Transplantation of autologous bone marrow–derived mononuclear cells into cerebrospinal fluid in a canine model of spinal cord injury

INTRODUCTION: Spinal cord injury (SCI) is associated with severe dysfunction of nervous tissue, and repair via the transplantation of bone marrow–derived mononuclear cells (BM-MNCs) into cerebrospinal fluid yields promising results. It is essential to understand the underlying mechanisms; therefore, this study aimed to evaluate the regenerative potential of autologous BM-MNC transplantation in a canine model of acute SCI. METHODS: Six dogs were included in this study, and SCI was induced using an epidural balloon catheter between L2 and L3, particularly in the area of the anterior longitudinal ligament. BM-MNC transplantation was performed, and T2-weighted magnetic resonance imaging (MRI) was conducted at specific time points (i.e., immediately after inducing SCI and at 1, 2, and 4 weeks after inducing SCI); moreover, the expression of growth-associated protein 43 (GAP-43) was evaluated.
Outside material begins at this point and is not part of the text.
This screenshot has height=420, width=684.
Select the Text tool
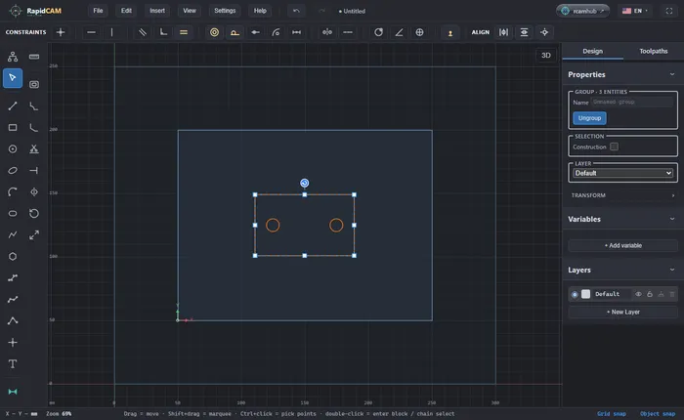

RESULTS: MRI revealed that the signal intensity reduced over time in both BM-MNC–treated and control groups. However, the BM-MNC–treated group exhibited a significantly faster reduction than the control group during the early stages of SCI induction (BM-MNC–treated group: 4.82 ± 0.135 cm [day 0], 1.71 ± 0.134 cm [1 week], 1.37 ± 0.036 cm [2 weeks], 1.21 cm [4 weeks]; control group: 4.96 ± 0.211 cm [day 0], 2.49 ± 0.570 cm [1 week], 1.56 ± 0.045 cm [2 weeks], 1.32 cm [4 weeks]). During the early stages of treatment, GAP-43 was significantly expressed at the proximal end of the injured spinal cord in the BM-MSC–treated group, whereas it was scarcely expressed in the control group. CONCLUSIONS: In SCI, transplanted BM-MNCs can activate the expression of GAP-43, which is involved in axonal elongation (an important process in spinal cord regeneration). Thus, cell therapy with BM-MNCs can provide favorable outcomes in terms of better regenerative capabilities compared with other therapies.